Over the years I have taken in injured birds and was once brought an injured short-eared owl. The owl recovered and I chose an area to release it not far from where it had originally been found; the weather over night was very wet and I went back the following day to check that it had survived the night. The owl was still in more or less the same place as I had left it but absolutely soaking wet with feathers sticking out like the spines on a hedgehog. I think that for once it was pleased to see me! The painting shows a short-eared owl among molinia grasses, a very typical habitat for the species.
This is a 24x36 inch canvas I have just finished; as such it is the largest painting of puffins I have ever done. The location of the painting is Mad Bay on Skokholm island off the Pembrokeshire coast. Mad Bay is appropriately named as the sea is quite often a raging cauldron of crashing waves. I have tried in the composition to give each puffin a relevance to the group and its closest companions in that grouping. Puffins are such endearing birds and very sociable, not that they don't have squabbles with each other! I guess that humans are similar in this respect which makes this period of isolation such a challenging time for us all. Still, I am consoled by the fact that Spring is here and the natural world is doing exactly what it always does.
March 2020
'Mist clearing', is a 24x36 inch canvas I finished recently. The subject is red deer in the Western Highlands of Scotland during the rutting season. In these mountainous regions the mist can clear quickly and the sun break through, on this particular occasion we had been assured by a friend who lived in the region that this would be the case despite the poor visibility earlier in the day. We were not disappointed, and as is so often the way, when the ground and vegetation is wet the colours are so much more intense.
February 2020
I have still to see a roe deer in Wales, so Scotland remains my preferred location for seeing these attractive small deer. Roebucks grow their antlers in Winter, the antlers are initially covered in a velvety skin which will be shed to reveal the new antlers, at this stage the roe deer also lacks the red brown coat of the Summer months.

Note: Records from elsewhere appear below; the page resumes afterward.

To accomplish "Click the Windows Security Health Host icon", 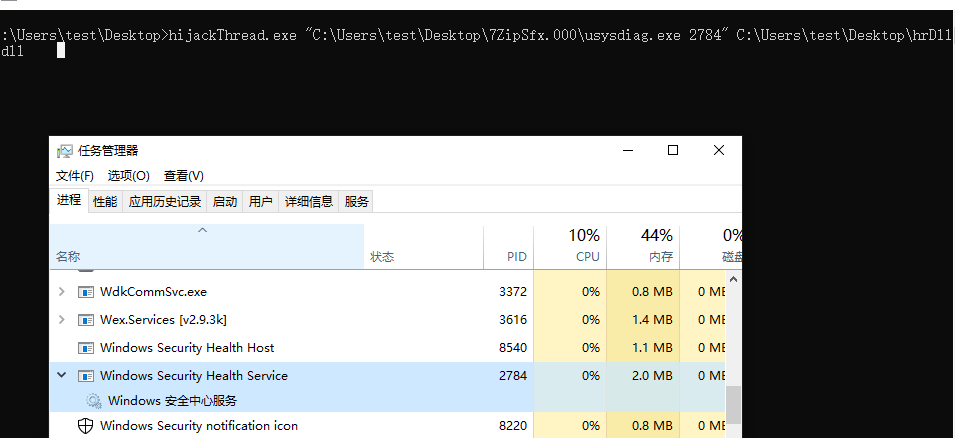I will tap(85, 348).
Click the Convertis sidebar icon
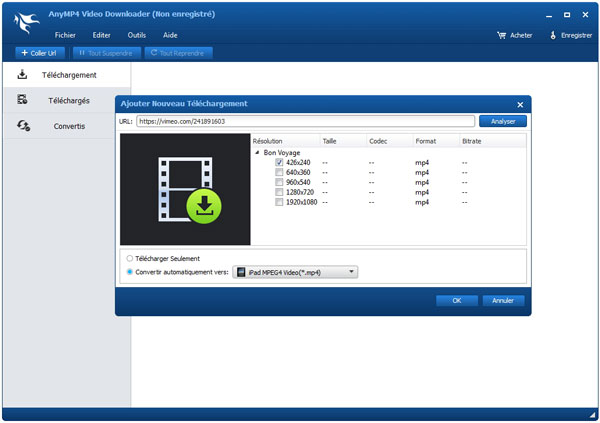This screenshot has width=600, height=423. tap(24, 126)
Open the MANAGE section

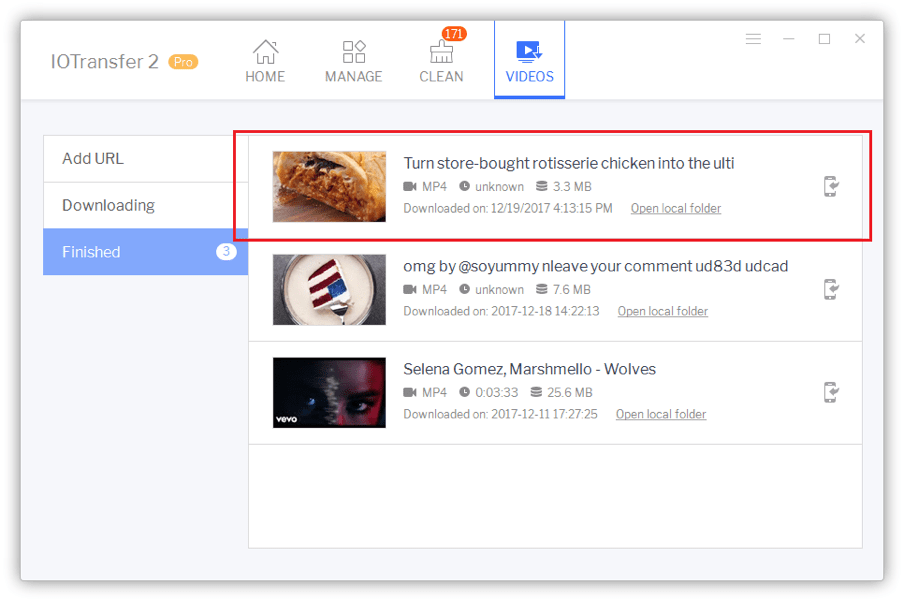(353, 60)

Barn owls are one of those species of birds that evoke many feelings. An owl that is virtually white on the underside and pale golden brown on it's dorsal surfaces is bound to look stunning. Add to this its secretive nature and usually nocturnal habits and you could also use the words ghostly and mysterious in the description. I had seen barn owls near my home in suburban Dublin where I grew up, but it was when I was at Art College travelling to a student party in a isolated house that I was struck by how stunning they are - an owl appeared out of the darkness, illuminated by the car headlights. It flew along beside the car before veering off into the darkness.
My painting is based on last Winter when I watched both barn owls and short-eared owls hunting over an area of saltmarsh. Interestingly this Winter the short-eared owls are present in the same area, but not the barn owls; I wonder why?
January 2020
I have painted several oils of manx shearwaters and this one (a 20x30 inch canvas) was finished yesterday. Shearwaters at present are in the Southern Hemisphere off the coast of south America, they will be 'feeding up' in preparation for their 5,000 mile return journey to British waters and the Welsh islands where they breed. They are pelagic birds which means their lives are spent on the open oceans except when they come to land to breed.
Shearwaters do exactly what their name suggests, that is, they skim the surface of the water as they fly. They alternate this action with rising higher in the air only to repeat the the initial shearing of the water. I have tried to show this movement in the small group of 5 shearwaters I have painted, titled 'Manx shearwaters over the seventh wave'.